Ketulusan Itu Membantu Mualaf
Menjadi seorang muallaf itu dirasakan tak mudah oleh Ketua Harian Pembina Iman Tauhid Indonesia (PITI) Kalimantan Selatan, Antony Subiakto.
TRIBUNNEWS.COM - Menjadi seorang muallaf itu dirasakan tak mudah oleh Ketua Harian Pembina Iman Tauhid Indonesia (PITI) Kalimantan Selatan, Antony Subiakto.
Antony menyadari jadi mualaf harus benar-benar keyakinan dari hati dan karena Allah SWT.

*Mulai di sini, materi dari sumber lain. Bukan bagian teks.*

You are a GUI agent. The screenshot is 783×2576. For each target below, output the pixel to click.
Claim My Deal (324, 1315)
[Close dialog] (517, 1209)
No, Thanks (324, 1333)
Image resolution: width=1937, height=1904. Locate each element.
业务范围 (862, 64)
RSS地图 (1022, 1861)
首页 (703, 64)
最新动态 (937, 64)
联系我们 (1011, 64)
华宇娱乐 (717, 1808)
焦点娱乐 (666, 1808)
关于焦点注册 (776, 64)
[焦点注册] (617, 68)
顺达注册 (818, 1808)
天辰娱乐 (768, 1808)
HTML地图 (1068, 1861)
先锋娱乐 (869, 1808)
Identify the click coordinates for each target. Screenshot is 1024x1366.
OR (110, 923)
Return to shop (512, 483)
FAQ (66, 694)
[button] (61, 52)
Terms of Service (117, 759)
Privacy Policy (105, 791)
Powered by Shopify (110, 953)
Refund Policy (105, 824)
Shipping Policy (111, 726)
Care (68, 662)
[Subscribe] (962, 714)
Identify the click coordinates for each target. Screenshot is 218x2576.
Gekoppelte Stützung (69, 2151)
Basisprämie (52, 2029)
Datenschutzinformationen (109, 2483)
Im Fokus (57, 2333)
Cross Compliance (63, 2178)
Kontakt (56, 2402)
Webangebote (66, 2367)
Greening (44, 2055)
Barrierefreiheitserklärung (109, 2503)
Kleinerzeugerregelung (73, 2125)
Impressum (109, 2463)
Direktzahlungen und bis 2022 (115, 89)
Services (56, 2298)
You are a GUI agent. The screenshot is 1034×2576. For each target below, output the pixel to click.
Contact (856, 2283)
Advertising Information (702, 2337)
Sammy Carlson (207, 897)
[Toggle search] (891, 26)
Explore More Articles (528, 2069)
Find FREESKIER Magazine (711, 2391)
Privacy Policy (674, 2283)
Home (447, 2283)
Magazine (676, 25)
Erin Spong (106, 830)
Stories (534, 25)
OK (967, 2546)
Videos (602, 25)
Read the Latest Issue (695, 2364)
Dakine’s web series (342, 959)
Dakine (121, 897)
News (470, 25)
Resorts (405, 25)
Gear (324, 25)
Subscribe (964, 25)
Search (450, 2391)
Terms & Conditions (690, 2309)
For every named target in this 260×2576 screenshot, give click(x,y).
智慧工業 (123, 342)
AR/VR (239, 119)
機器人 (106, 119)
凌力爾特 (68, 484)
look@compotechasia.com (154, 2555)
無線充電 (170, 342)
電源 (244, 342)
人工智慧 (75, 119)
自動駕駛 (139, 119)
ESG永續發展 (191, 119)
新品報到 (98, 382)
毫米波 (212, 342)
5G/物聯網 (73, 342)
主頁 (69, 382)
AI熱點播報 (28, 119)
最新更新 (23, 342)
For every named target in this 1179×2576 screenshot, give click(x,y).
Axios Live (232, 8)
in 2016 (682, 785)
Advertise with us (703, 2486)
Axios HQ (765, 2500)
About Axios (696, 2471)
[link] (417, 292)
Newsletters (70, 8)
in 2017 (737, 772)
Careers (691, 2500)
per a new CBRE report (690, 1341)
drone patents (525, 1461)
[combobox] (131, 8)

"Jangan jadi mualaf hanya karena perkawinan atau lainnya, tapi niatkan dari hati," ujarnya
Risiko dikucilkan dari keluarga saat mengubah keyakinan ke agama Allah lanjutnya sudah dialaminya.
Namun dengan ketulusan dia pun bisa melewatinya dengan mudah.
"Tapi kalau kita benar-benar tulus, Insya Allah jalan akan terbuka dan mereka akan kembali menerima," pungkas dia.
Dijelaskannya, meski sedikit canggung namun kebanyakan para mualaf yang menjalani Ramadan pertama langsung berpuasa dan tidak sedikit ada yang tunai satu bulan.
Kebanyakan sebelum jadi mualaf mereka mempelajari dulu bagaimana Islam itu sebenarnya.
Saat ini lanjut Antony sudah ada sekitar 1.500 pengikuti PITI yang kebanyakan di antaranya mualaf.
"Untuk di Banjarmasin saja ada 389 anggota PITI. Itu baru dari etnis Tionghua belum dari dayak, bugis, batak yang juga jadi mualaf," tandas dia.